Removing your child’s image from Google Search
Google enables minors under 18 and their parents and guardians to request that their images be removed from Google Search. Once removed, images and thumbnails will not appear on Google Search, however, being removed from Google Search does not remove them from the internet. For that, you will have to contact the site owner.
There are some conditions and limitations as to what can and cannot be removed, so be sure to visit Google’s instruction page for information on what can be removed and how to begin the process.
If you are aware of any content that is sexually abusive towards children, you should report it to the National Center for Missing & Exploited Children or the organizations affiliated with InHope for reports outside the United States. Also, see this Google page about reporting inappropriate content or behavior.
Useful search options
Google has some useful options, including the ability to limit your search to news sources as opposed to all websites or find videos, images or maps or, through the pull-down menu, books and other filters to narrow your search.
There are many more tools to refine your search, which you can learn about at Refining Google Search with operators.
How Google weighs your search results
There are many billions of web pages and –almost regardless of what words you’re searching for — there may be millions of pages that include those words. So, if the results came back unweighted, your search might be useless because you would be overwhelmed with options with no help finding the pages that are relevant to you. That’s why Google employs search algorithms.
Google says that its “search algorithms look at many factors and signals, including the words of your query, relevance, and usability of pages, the expertise of sources, and your location and settings.” The weight applied to each factor varies depending on the nature of your query. For example, the freshness of the content plays a bigger role in answering queries about current news topics than it does about dictionary definitions.
Google says that its systems “also try to understand what type of information you are looking for,” as well as where you are located. If you search for “pizza,” for example, you get results about nearby pizza establishments.
You’ll find a lot more in this Google document, Discover How Google Search Works.
Final thoughts for parents
The tools discussed in this guide will help ensure that your child or teen is using age-appropriate apps or settings when accessing YouTube or Google Search, but no technology tools can substitute for parental involvement. Whatever settings you use, talk with your children and teens about how they’re using search, YouTube and other sites and apps to make sure they’re accessing appropriate content and are using their devices in ways that protect their safety and privacy. It should be an ongoing conversation that you revisit from time to time, and it’s important for your kids to understand any controls or tools, like FamilyLink, that you have put into place, so they know what you are doing to protect them. It’s also important to revisit these tools. What’s appropriate for a 5 year-old probably isn’t for a 10-year old and certainly not for a teen.

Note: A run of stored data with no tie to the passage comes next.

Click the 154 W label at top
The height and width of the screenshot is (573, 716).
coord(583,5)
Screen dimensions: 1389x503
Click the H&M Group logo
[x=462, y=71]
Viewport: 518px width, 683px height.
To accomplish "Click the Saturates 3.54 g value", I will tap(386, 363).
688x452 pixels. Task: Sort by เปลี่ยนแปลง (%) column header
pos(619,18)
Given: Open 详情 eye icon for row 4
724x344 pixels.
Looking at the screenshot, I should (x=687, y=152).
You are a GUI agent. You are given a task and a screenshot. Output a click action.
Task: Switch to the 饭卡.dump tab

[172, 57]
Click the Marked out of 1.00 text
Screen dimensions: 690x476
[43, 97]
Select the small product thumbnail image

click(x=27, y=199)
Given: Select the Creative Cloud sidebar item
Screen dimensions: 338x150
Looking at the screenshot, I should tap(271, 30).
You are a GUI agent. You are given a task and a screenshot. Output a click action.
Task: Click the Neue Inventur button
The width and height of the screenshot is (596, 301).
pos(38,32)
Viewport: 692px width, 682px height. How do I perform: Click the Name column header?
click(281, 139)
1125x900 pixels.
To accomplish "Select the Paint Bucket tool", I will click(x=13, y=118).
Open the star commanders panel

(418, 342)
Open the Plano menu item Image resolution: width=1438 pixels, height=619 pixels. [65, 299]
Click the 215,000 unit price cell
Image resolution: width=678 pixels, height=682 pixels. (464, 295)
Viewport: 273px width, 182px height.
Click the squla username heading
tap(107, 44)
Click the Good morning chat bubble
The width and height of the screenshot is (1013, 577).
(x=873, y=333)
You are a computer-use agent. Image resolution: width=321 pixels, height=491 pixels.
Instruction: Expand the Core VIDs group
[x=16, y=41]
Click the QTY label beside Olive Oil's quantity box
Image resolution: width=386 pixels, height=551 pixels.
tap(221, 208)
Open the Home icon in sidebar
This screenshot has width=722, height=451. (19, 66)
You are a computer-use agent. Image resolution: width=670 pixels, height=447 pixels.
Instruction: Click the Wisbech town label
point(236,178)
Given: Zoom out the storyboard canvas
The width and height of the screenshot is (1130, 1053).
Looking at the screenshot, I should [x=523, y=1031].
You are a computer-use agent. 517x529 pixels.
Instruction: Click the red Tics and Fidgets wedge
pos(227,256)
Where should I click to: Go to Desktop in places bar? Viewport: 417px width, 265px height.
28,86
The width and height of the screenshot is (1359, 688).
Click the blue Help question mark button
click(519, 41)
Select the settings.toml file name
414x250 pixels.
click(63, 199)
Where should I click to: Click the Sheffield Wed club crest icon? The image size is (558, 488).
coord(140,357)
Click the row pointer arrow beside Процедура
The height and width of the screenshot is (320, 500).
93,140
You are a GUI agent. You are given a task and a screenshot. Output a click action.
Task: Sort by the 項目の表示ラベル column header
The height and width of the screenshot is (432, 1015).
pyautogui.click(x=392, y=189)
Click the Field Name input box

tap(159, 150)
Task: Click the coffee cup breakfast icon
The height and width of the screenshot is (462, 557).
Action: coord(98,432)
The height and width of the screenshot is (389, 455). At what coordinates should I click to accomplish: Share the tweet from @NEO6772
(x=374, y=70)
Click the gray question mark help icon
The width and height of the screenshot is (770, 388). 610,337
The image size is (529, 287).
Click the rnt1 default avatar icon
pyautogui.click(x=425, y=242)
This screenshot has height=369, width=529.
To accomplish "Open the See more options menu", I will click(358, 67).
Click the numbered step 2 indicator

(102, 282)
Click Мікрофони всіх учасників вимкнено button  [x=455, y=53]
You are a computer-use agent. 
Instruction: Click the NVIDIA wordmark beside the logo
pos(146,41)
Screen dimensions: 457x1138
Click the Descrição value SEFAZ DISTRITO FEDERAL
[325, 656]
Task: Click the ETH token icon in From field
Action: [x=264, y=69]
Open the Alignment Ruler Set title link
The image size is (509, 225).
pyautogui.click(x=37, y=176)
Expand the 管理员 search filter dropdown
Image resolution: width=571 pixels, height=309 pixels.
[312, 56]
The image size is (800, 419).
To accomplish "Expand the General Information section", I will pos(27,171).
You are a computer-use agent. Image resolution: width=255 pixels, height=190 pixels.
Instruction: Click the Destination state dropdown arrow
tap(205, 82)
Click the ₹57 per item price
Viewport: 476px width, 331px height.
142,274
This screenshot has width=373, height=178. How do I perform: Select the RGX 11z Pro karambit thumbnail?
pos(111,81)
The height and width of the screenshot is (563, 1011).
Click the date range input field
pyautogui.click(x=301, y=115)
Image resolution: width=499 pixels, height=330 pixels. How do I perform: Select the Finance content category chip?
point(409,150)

As a reminder, no tool is 100% perfect, so parental involvement remains important and the tools discussed in this guide apply only to Google and YouTube so, if your child is using other apps or services, familiarize yourself with their safety features.
While Google has tools to help you restrict what your child can find on the web or view on YouTube, the end-goal should be to help your child make their own good decisions now and well into the future. And, like it or not, your kids will grow up and become independent, so think about how you are teaching them critical thinking and media literacy skills, as well as values, that will be with them for life.
Google provides financial support to ConnectSafely. ConnectSafely is solely responsible for the content of this guide.